---------- Provided records ----------

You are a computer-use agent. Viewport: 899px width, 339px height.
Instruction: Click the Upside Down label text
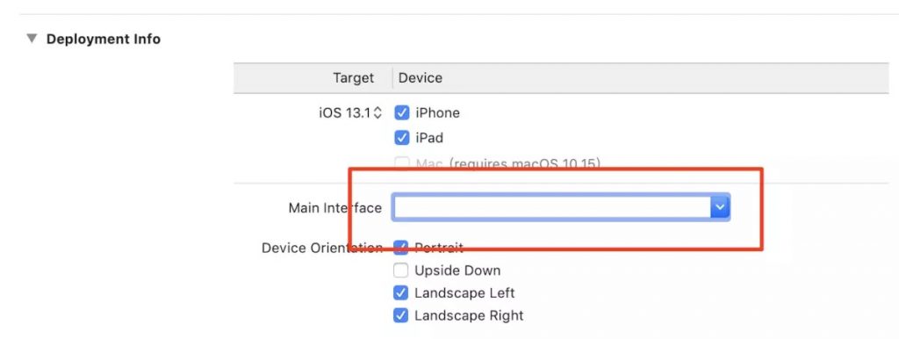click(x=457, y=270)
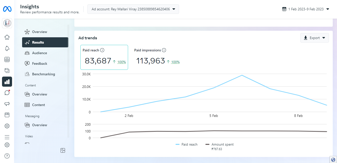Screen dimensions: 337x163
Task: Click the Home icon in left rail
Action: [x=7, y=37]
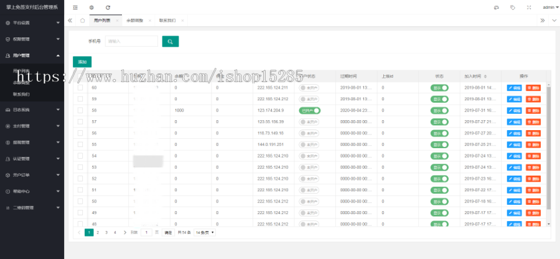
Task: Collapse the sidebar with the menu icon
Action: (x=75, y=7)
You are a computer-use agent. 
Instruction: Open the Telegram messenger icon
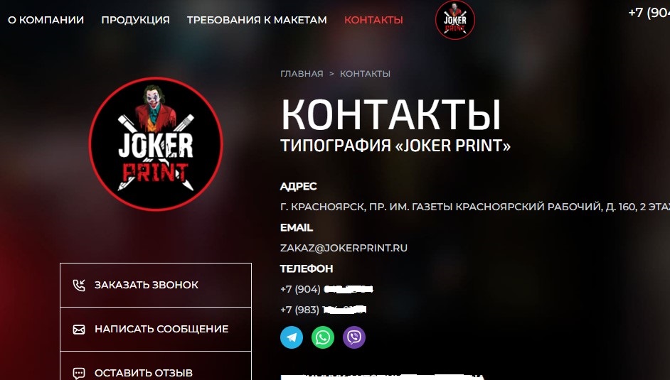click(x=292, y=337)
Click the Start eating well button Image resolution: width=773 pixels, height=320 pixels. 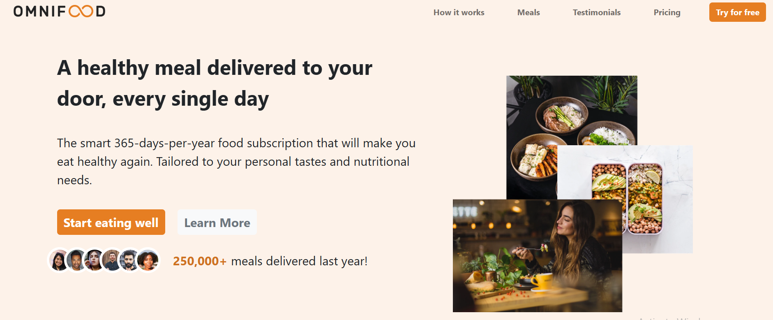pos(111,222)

----------

Problem: Within the entries, determine the count of lines containing the string "computer" and output it alone.

Reply: 2